Monumentos

 

Nuestra vecina más antigua, la torre Mocha (Torre de Güi), es sin duda nuestro referente histórico más destacado. Esta torre vigía servía para vigilar y dar la alarma mediante señales luminosas. Los vigías encendían una hoguera en su zona superior avisando así a la torre cercana, la de Lagos, la cual seguía con la señal hasta llegar al castillo, sito en Vélez.

Torre vigia

Lo que hoy en día son los pagos de El Morche era una zona llena de pequeños cortijos, en los que vivían los aparceros que cultivaban la tierra, bien la suya propia o la que colonizaban, tenían a renta de los grandes terratenientes. Tradicionalmente se cultivaba la vid, el olivo y el almendro. Posteriormente surgieron las huertas, sobre todo en las zonas de vega

En todos los cortijos había un pequeño corral en el que se criaban cerdos, conejos, gallinas, y otros animales de corral. La finalidad de esta cría era principalmente la obtención de un ingreso extra, y muy de vez en cuando, el consumo propio.

El núcleo poblacional de Huit tiene este origen. Sus primeros habitantes franceses, le dieron su nombre.

El núcleo poblacional de El Morche tal como lo conocemos en la actualidad comenzó como tal con las ventas de Tárraga y la venta Espinosa, alrededor de las cuales se fueron formando los núcleos de El Morche y La Carraca. Estas ventas, pequeñas fondas en las que paraban los viajeros de la época para descansar, para luego continuar su camino. contaban con un salón que hacia las veces de taberna.
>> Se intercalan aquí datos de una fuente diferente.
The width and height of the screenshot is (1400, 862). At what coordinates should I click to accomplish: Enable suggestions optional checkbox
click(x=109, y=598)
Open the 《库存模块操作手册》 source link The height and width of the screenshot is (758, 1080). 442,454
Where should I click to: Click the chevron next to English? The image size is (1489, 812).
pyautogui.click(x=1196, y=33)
Las primeras edificaciones, pequeñas casas de planta baja, paredes blancas y techo rojo; empezaron a construirse en el último tercio del siglo XIX, a ambos lados de la carretera Málaga-Almería.

El Morche era en un principio un pago de gran riqueza agrícola. Por ello hubo gente que pensó que en lugar de desplazarse allí a diario, sería más práctico construirse una casita al lado de sus tierras. Otros pensaron que su mar, su pesca, podría ayudarles a vivir más acomodados. Poco a poco las edificaciones se alinearon de forma anárquica alrededor de la carretera.

Para completar la identidad de núcleo poblacional, surgen las escuelas, los niños en una y las niñas en la otra.

La escuela de niñas, era una casa de planta baja situada la lado de la carretera que iba a Málaga, muy cerca de donde se construye hoy la iglesia. Era habitual que la maestra tuviese su vivienda en el mismo edificio de la escuela. La clase una gran habitación cuyo techo seguía la inclinación del tejado. El mobiliario escolar era robusto y austero.

La escuela de los niños, estaba en una casa próxima a la actual calle del Mar. Tenía una sala única en la que se impartían clases. El sol entraba por una pequeña ventana que había cerca del techo y cuando nublaba se quitaban un par de ladrillos de la pared para crear otra pequena ventana que completara la iluminación.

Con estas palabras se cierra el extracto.